-- Opening Marker --
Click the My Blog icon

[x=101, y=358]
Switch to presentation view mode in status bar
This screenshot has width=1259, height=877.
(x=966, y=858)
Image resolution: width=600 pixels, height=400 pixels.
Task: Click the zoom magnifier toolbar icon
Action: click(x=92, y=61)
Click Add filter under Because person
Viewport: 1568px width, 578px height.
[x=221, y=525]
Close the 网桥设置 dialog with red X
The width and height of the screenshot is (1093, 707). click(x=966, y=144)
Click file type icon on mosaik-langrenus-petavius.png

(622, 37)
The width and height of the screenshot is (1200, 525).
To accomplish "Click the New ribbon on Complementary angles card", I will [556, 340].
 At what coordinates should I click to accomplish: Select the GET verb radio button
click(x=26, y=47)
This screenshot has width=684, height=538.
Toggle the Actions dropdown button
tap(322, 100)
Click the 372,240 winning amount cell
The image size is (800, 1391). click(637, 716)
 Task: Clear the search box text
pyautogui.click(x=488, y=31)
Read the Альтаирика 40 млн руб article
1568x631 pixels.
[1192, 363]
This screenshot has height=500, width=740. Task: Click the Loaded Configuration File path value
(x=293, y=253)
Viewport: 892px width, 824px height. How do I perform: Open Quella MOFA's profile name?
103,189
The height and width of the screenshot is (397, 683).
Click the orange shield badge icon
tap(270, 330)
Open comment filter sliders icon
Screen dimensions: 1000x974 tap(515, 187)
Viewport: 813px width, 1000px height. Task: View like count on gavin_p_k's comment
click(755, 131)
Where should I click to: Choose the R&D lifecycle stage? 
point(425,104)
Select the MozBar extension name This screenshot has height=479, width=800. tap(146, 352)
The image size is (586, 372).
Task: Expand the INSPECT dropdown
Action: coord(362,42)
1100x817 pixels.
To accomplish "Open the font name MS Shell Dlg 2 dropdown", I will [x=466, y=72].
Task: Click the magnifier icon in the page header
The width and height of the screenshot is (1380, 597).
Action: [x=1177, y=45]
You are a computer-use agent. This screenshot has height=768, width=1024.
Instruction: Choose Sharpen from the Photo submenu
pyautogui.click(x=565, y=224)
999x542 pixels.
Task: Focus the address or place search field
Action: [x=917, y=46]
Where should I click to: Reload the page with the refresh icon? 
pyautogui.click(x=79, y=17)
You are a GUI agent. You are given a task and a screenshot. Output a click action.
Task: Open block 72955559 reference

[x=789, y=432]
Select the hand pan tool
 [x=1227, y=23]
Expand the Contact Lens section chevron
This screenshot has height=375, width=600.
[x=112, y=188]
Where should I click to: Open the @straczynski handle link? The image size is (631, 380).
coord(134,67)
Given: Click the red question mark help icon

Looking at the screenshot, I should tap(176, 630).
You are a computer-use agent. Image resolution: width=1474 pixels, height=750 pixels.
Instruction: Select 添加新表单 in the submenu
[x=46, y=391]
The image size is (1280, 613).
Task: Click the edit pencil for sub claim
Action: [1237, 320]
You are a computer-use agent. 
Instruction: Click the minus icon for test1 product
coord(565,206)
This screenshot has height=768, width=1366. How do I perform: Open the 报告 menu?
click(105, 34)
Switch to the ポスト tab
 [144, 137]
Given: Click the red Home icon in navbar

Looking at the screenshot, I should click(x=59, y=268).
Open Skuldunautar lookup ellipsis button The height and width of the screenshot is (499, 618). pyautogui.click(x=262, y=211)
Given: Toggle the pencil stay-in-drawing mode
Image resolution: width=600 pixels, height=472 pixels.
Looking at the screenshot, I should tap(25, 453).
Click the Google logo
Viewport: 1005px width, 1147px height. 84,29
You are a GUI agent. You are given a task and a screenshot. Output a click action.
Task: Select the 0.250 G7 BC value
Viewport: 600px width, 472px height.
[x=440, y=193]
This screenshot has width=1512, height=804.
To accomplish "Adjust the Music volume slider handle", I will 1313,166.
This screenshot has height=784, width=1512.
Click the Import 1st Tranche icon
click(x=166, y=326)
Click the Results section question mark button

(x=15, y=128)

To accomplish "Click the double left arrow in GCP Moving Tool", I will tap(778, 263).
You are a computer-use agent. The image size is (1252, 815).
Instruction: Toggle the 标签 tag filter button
-- Closing Marker --
**EXERCISE AIM**
From the line with "Select the hand pan tool" to the final line of the entries above, return every line exactly as written.

**RESPONSE TO THE EXERCISE**
Select the hand pan tool
 [x=1227, y=23]
Expand the Contact Lens section chevron
This screenshot has height=375, width=600.
[x=112, y=188]
Where should I click to: Open the @straczynski handle link? The image size is (631, 380).
coord(134,67)
Given: Click the red question mark help icon

Looking at the screenshot, I should tap(176, 630).
You are a computer-use agent. Image resolution: width=1474 pixels, height=750 pixels.
Instruction: Select 添加新表单 in the submenu
[x=46, y=391]
The image size is (1280, 613).
Task: Click the edit pencil for sub claim
Action: [1237, 320]
You are a computer-use agent. 
Instruction: Click the minus icon for test1 product
coord(565,206)
This screenshot has height=768, width=1366. How do I perform: Open the 报告 menu?
click(105, 34)
Switch to the ポスト tab
 [144, 137]
Given: Click the red Home icon in navbar

Looking at the screenshot, I should click(x=59, y=268).
Open Skuldunautar lookup ellipsis button The height and width of the screenshot is (499, 618). pyautogui.click(x=262, y=211)
Given: Toggle the pencil stay-in-drawing mode
Image resolution: width=600 pixels, height=472 pixels.
Looking at the screenshot, I should tap(25, 453).
Click the Google logo
Viewport: 1005px width, 1147px height. 84,29
You are a GUI agent. You are given a task and a screenshot. Output a click action.
Task: Select the 0.250 G7 BC value
Viewport: 600px width, 472px height.
[x=440, y=193]
This screenshot has width=1512, height=804.
To accomplish "Adjust the Music volume slider handle", I will 1313,166.
This screenshot has height=784, width=1512.
Click the Import 1st Tranche icon
click(x=166, y=326)
Click the Results section question mark button

(x=15, y=128)

To accomplish "Click the double left arrow in GCP Moving Tool", I will tap(778, 263).
You are a computer-use agent. The image size is (1252, 815).
Instruction: Toggle the 标签 tag filter button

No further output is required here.